Log-linear modeling is a type of analysis to understand the association between categorical variables. This approach uses regression to achieve its objective. However, the use of log-linear modeling is often multi-step, requires the production and comparison of many models and requires reflection on the tradeoff between goodness-of-fit `GoF` and model parsimony, degrees-of-freedom `DoF`. Log-linear modeling differs from logistic or multinomial regression in that the latter will typically pick one of the categorical variables to be the dependent variable (conditional distribution of the dependent variable given the independent variables); in log-linear models, the dependent variable comes from the counts of the contingency table induced by the variables (joint distribution). As such, a very good way to understand log-linear modeling is to understand contingency tables. 

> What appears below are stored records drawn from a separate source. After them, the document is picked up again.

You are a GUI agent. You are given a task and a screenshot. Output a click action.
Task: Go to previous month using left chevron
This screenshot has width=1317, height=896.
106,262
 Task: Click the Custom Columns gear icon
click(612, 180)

In a three-way contingency table, we have 3 categorical variables, denoted as `A`, `B` and `C` and whose levels (values) are indexed as `i`, `j` and `k`, correspondingly. The log of expected count $\mu_{ijk}$ is in a linear relationship to A, B and C in a finite number of ways, one of which is `optimal` and what we are trying to find using log-linear modeling. Here are some ways that $\mu_{ijk}$ may be related to A, B and C. (Remember that $\mu_{ijk}$ is the product of the corresponding marginals divided by the total).

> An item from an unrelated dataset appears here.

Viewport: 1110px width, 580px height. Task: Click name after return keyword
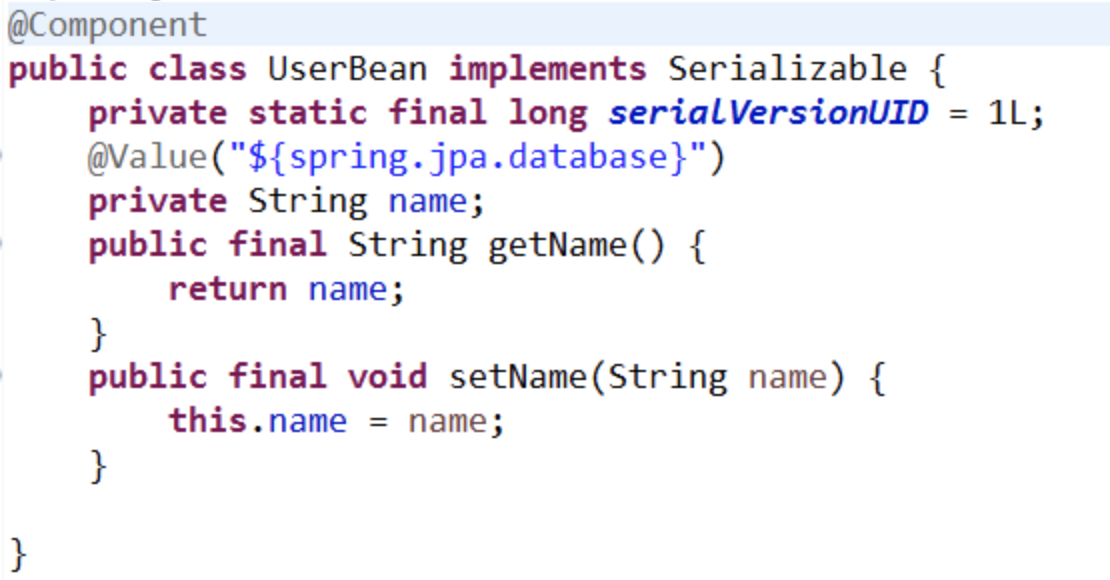pos(347,289)
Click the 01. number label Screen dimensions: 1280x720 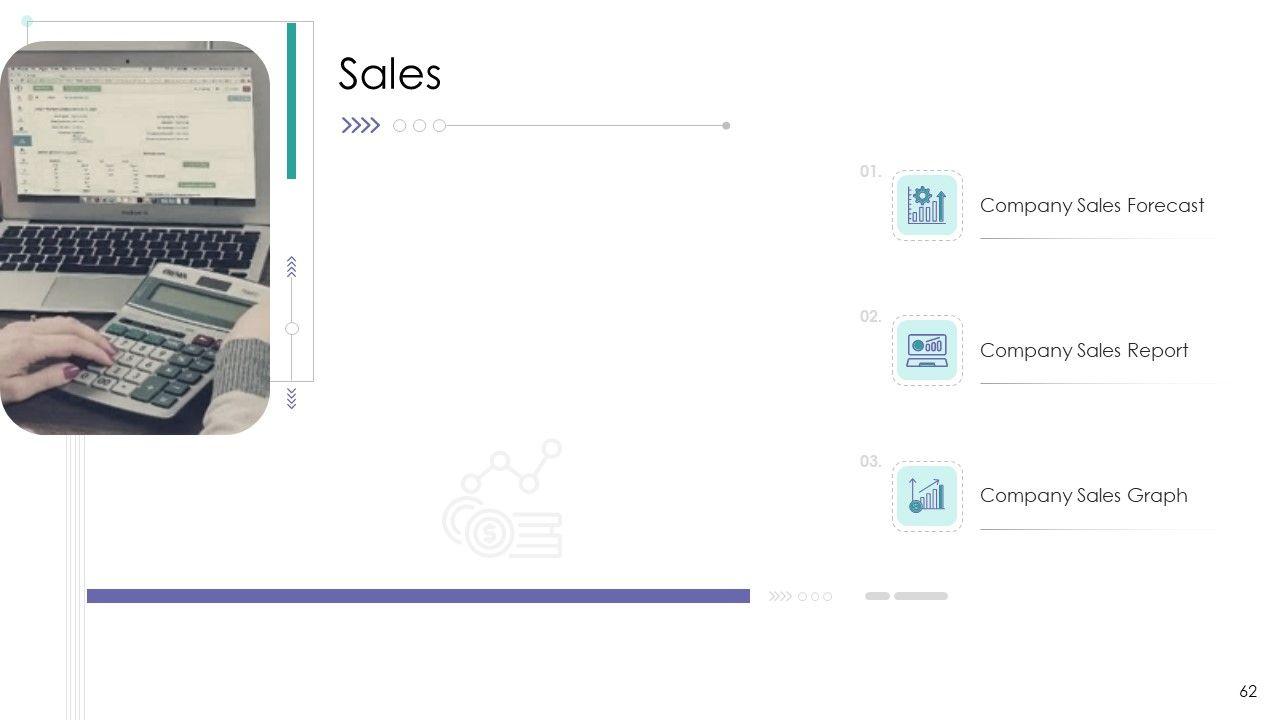click(x=870, y=172)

- independence: A, B and C are all independent, denoted as `(A, B, C)`
  - $\log{\mu_{ijk}} = \lambda + \lambda_i^A + \lambda_j^B + \lambda_k^C$
- joint independence: AB are jointly independent of C `(AB, C)`; AC are jointly independent of B `(AC, B)`; BC are jointly independent of A `(BC, A)`
  - $\log{\mu_{ijk}} = \lambda + \lambda_i^A + \lambda_j^B + \lambda_k^C + \lambda_{jk}^{AB}$
  - $\log{\mu_{ijk}} = \lambda + \lambda_i^A + \lambda_j^B + \lambda_k^C + \lambda_{jk}^{AC}$
  - $\log{\mu_{ijk}} = \lambda + \lambda_i^A + \lambda_j^B + \lambda_k^C + \lambda_{jk}^{BC}$
- conditional independence: A and B are independent given C `(AC, BC)`; A and C are independent given B `(AB, BC)`; B and C are independent give A `(AB, AC)`
  - $\log{\mu_{ijk}} = \lambda + \lambda_i^A + \lambda_j^B + \lambda_k^C + \lambda_{ik}^{AC} + \lambda_{jk}^{BC}$
  - $\log{\mu_{ijk}} = \lambda + \lambda_i^A + \lambda_j^B + \lambda_k^C + \lambda_{ij}^{AB} + \lambda_{jk}^{BC}$
  - $\log{\mu_{ijk}} = \lambda + \lambda_i^A + \lambda_j^B + \lambda_k^C + \lambda_{ij}^{AB} + \lambda_{ik}^{AC}$
- homogeneous association: there is no three way interaction `(AB, AC, BC)`
  - $\log{\mu_{ijk}} = \lambda + \lambda_i^A + \lambda_j^B + \lambda_k^C + \lambda_{ij}^{AB} + \lambda_{ik}^{AC} + \lambda_{jk}^{BC}$
- saturated: there are main, pairwise and three-way effects `(ABC)`
  - $\log{\mu_{ijk}} = \lambda + \lambda_i^A + \lambda_j^B + \lambda_k^C + \lambda_{ij}^{AB} + \lambda_{ik}^{AC} + \lambda_{jk}^{BC} + \lambda_{ijk}^{ABC}$
  
Each of these models will have a `DoF` and `GoF` associated with them. The `GoF` can be the log-likelihood of the model (higher is better) or the deviance $G^2$ (lower is better). If we wanted to know the association between A, B and C, we can start from the independence model and move forward towards the saturated model (adding terms), or, we can start from the saturated model and move backward towards the independence model (remove terms). What is removed or added depends on how the `GoF` and `DoF` changes; we must strike a balance between `GoF` and model parsimony.

## Load data

This data is about Berkely admissions. There are 3 categorical variables.

- `A`: admission
- `B`: sex
- `C`: department

In [1]:
import pandas as pd

df = pd.read_csv('./data/berkeley-admission.csv')
df.shape

(24, 4)

The three-way contingency table looks like the following.

In [2]:
pd.crosstab(df['department'], [df['sex'], df['admission']], values=df['n'], aggfunc=lambda x: x)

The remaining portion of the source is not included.